Aortic disease in children with Marfan syndrome

This month we recommend a very interesting article entitled: “Management of aortic disease in children with FBN1-related Marfan syndrome” (European Heart Journal (2024) 45, 4156–4169) The aim of the document is to provide guidance for the follow-up and treatment of children with MFS.

It is a joint statement from the paediatric subgroup of the European Reference Network of Vascular Diseases (VASCERN, Heritable Thoracic Aortic Disease working group) and the Association for European Paediatric and Congenital Cardiology (AEPC). The article begins with a very nice graphical abstract which is an overview of the four main topics addressed along this joint statement and the most important questions addressed within each topic. This document focuses on follow-up and treatment of aortic disease in children with Marfan syndrome and carrying a pathogenic variant in the fibrillin-1 (FBN1) gene.

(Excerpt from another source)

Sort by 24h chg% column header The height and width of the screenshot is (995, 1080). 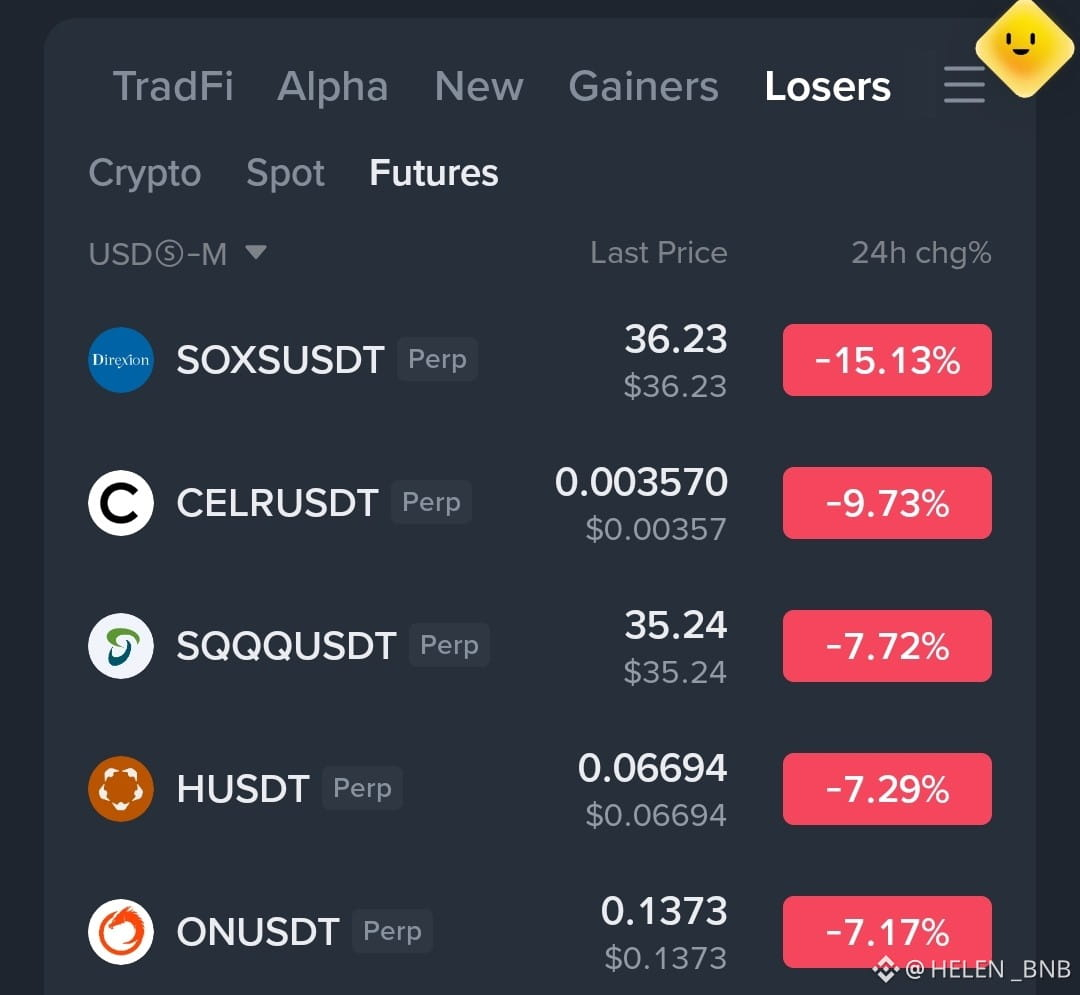(922, 253)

This document is a response to the absence of specific recommendations for treatment of children with MFS in which management is greatly based on adult guidelines. The document provides recommendations based on clinical evidence or on expert opinion.

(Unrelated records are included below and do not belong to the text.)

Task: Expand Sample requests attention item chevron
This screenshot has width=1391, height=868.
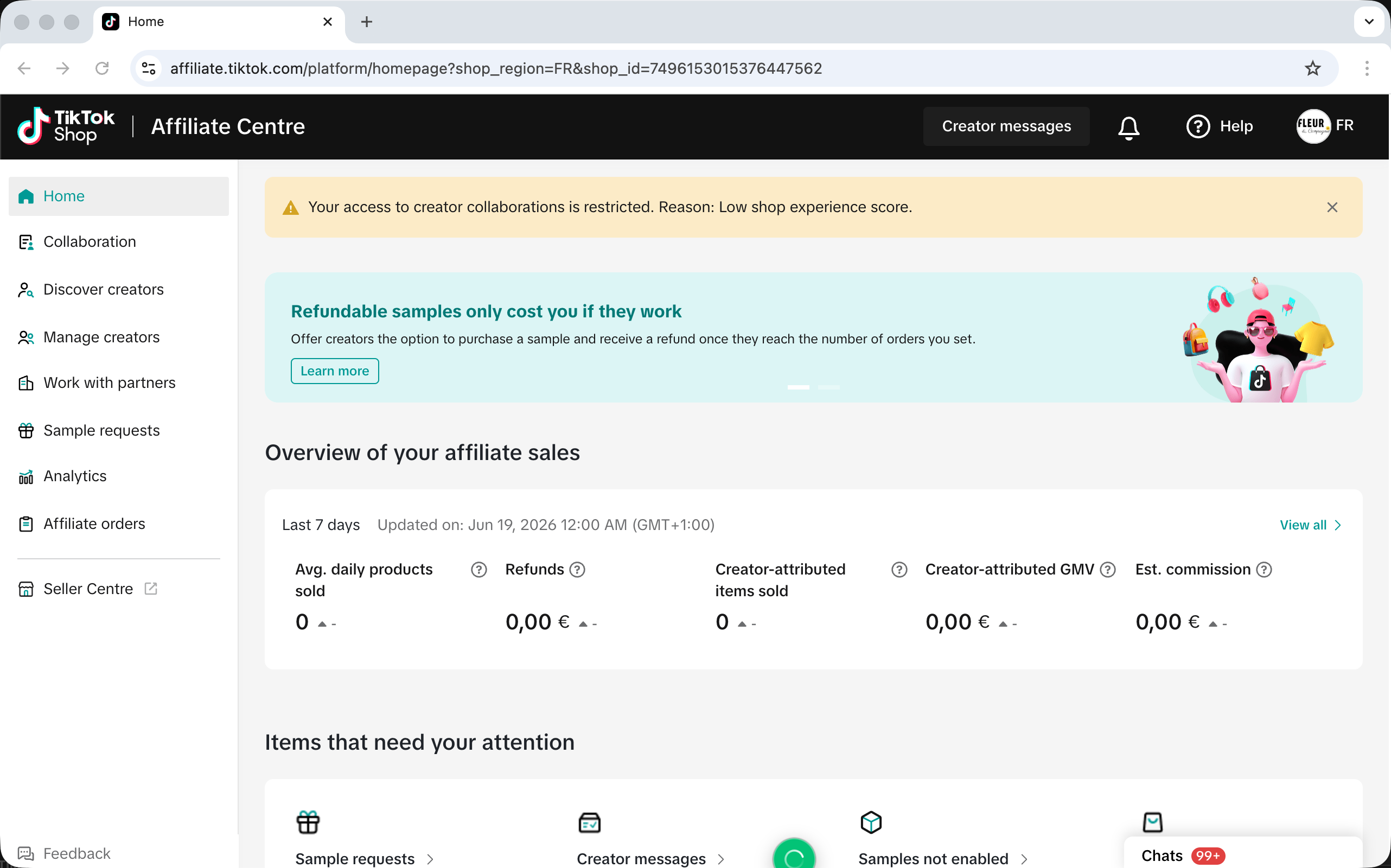Action: [x=430, y=859]
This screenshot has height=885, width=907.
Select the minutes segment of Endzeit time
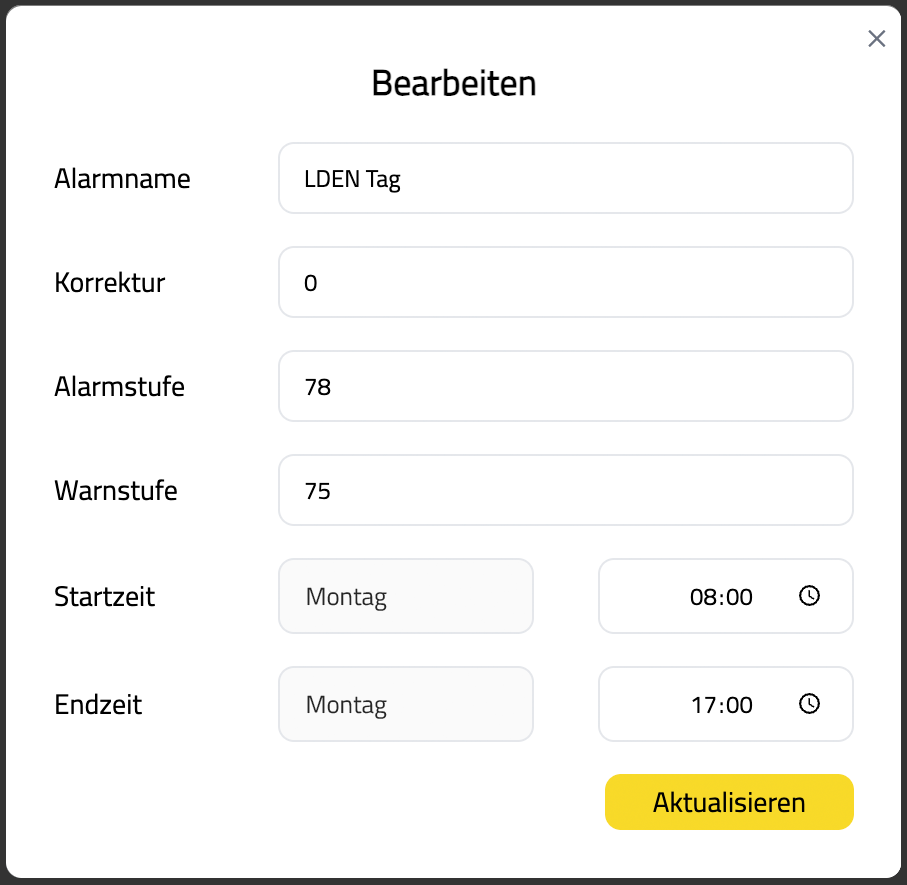click(x=738, y=705)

It reviews all the fundamental aspects of Marfan Syndrome in childhood, from the imaging techniques used and the way of performing the measurements to recommendations regarding medical and surgical treatment, without forgetting the aspect of sports practice.

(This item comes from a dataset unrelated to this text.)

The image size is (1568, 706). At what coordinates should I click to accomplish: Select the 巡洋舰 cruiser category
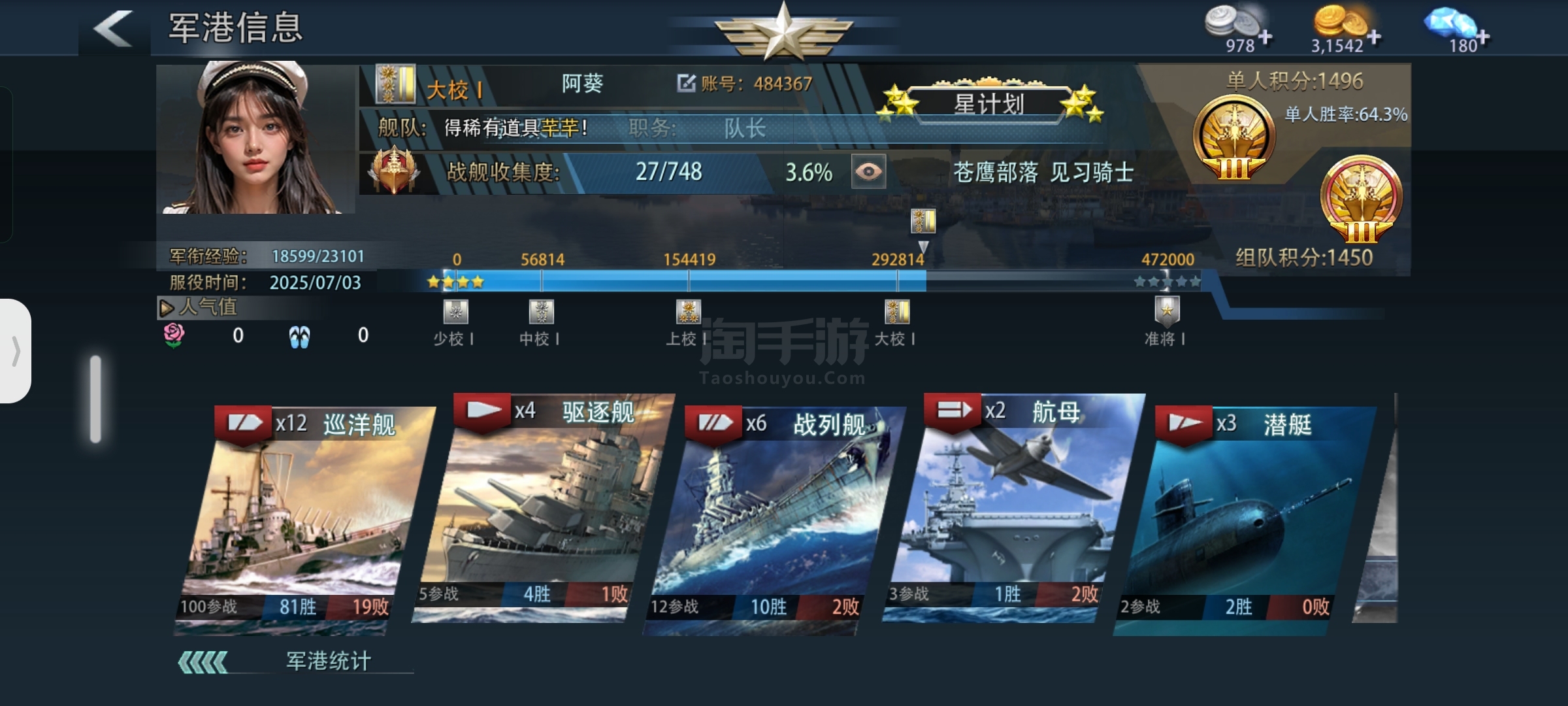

In the case of imaging of aorta, recommendations about echocardiography, MRI and computed tomography angiography are considered.  About medical treatment recommendations about beta blockers (BBs) and angiotensin receptor blockers (ARBs), especially losartan are provided. Evidence to substantiate the effectiveness of angiotensin-converting enzyme inhibitors (ACE-I) in attenuating aortic dilatation is currently lacking but hey can be considered in patients who have contraindications to BBs and ARBs. About surgical treatment, there are no specific thresholds for preventive aortic root surgery in children with MFS. Current indications are mostly based on absolute aortic root diameters, annual growth rate, and the indication for concomitant valve surgery. The majority of the centres follow the existing adult AHA/ESC guidelines. Finally, recommendations about sports activities in children are also provided.

The manuscript includes a Table with a summary of the different recommendations and level of agreement. 
In conclusion, a very interesting and completely recommended article with a very good clinical perspective.